In another example, the securing member 160 can be used as a
permanent fixture to optical fiber array 130 and/or to alignment
members 42A and 42B using adhesive, such as an epoxy (e.g., a
UV-cured epoxy). In another example, securing member 160 can be
fixed to alignment members 42A and 42B and/or to optical fiber
array 130 using a thin absorbing film or a thin film of low melting
glass or glass frit or direct glass bonding techniques known in the
art.
[0069] In an example, support substrate 110 is made of black glass,
a glass doped with metal such as iron or titanium, which can
facilitate the use of a glass fusion process in assembling ferrule
assembly 100. In an example, support substrate 100 can have a layer
of glass that has a relatively low melting temperature (i.e.,
"low-melt glass"), e.g., of about 300 C. This can enable the use of
bonding in an oven or other low-temperature non-localized heat
source rather than using a laser or other relatively
high-temperature and localized heating means.
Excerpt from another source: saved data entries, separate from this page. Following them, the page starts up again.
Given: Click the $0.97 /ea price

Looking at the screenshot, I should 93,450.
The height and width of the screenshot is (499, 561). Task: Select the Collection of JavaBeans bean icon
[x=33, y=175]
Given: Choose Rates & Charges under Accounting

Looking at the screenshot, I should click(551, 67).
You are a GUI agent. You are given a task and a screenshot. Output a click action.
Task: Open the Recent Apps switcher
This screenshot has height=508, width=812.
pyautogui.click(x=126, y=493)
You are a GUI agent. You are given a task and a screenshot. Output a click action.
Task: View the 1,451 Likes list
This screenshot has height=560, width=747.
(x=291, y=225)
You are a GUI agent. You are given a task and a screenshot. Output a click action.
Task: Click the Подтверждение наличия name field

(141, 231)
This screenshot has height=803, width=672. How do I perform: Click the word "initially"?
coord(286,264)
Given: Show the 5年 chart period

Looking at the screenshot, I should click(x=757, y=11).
[0070] Ferrule assembly 100 as disclosed herein is also glass-based
or a combination of glass and polymer as part of a "hybrid"
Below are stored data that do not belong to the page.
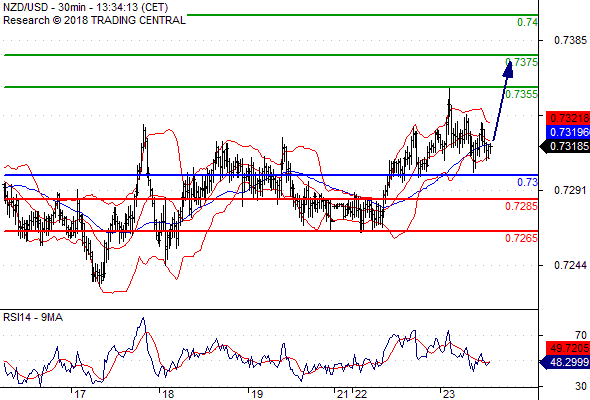The image size is (590, 400).
Task: Select the red 0.73218 price label
Action: (x=568, y=118)
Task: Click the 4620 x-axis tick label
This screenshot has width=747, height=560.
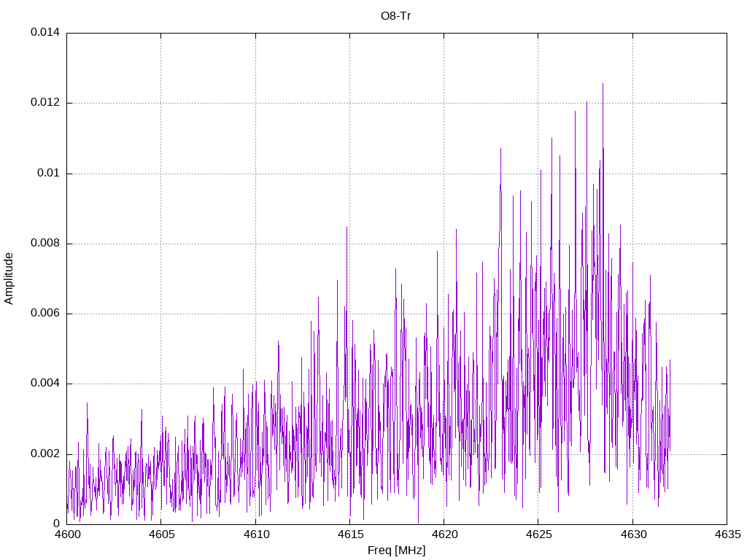Action: 445,534
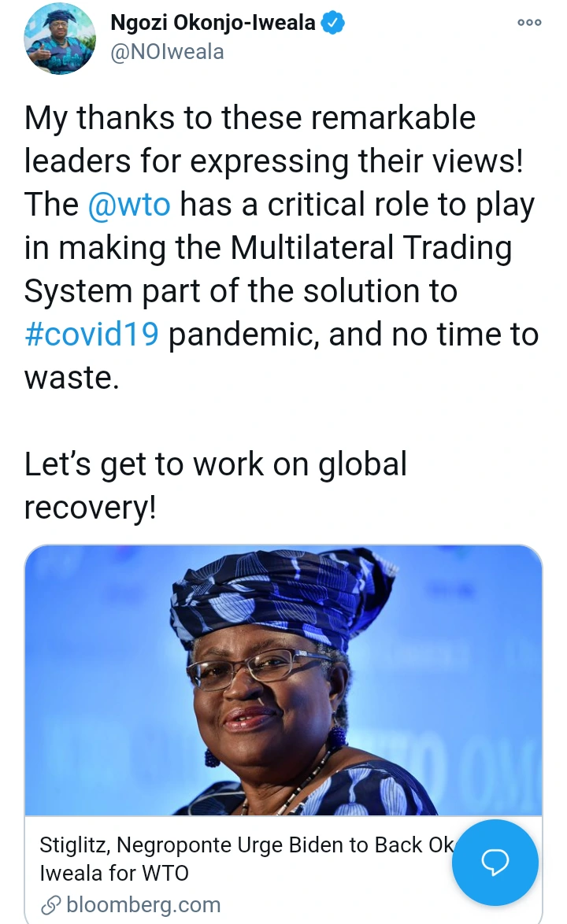Open Ngozi Okonjo-Iweala's profile avatar

pyautogui.click(x=60, y=39)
configuration, i.e., at least a portion of the coupling apparatus
is made of at least one type of glass.
[0071] In an example, the support substrate 110, alignment members
42A and 42B and the optional securing member 160 of ferrule
assembly 40 can be made of glass only, while in another example can
be made with only some of the components being glass as part of a
"hybrid" configuration. For example, support substrate 110 can be
made of glass while alignment members 42A and 42B can be made of a
polymer (i.e., a so-called "hybrid" configuration). In an example,
ferrule 145 is made of a single type of glass, i.e., the same glass
material. In another example, ferrule 145 is made entirely of
glass, but at least some portions of the ferrule are made of
different glass materials--for example, support substrate 110 is
made of a first glass material while the two alignment members 42A
and 42B are made of a second glass material. For instance, the
first glass material may be may glass sheet made using a fusion
glass process with a first glass material and the alignment members
are made using a draw glass process with a second glass
material.
[0072] Thus, in an example, optical interface device 200 has a
hybrid construction wherein at least a portion of the optical
interface device is made of glass since the ferrule assembly 100
and coupling apparatus 40 are each glass-based, as described
above.
[0073] Dimensions of Ferrule Assembly
[0074] With reference to FIG. 3B, alignment members 42A and 42B may
have a center-to-center spacing SF and edge-to-edge spacing SEF
with suitable dimensions. In an example, SF=SC and SEF=SEC. The
support substrate 110 has a thickness THF, which in an example is
in the range from 0.3 millimeter to 2 millimeter, but other
dimensions are possible. The ferrule assembly 100 has a total or
overall width WF and an overall height HF, and a length LF.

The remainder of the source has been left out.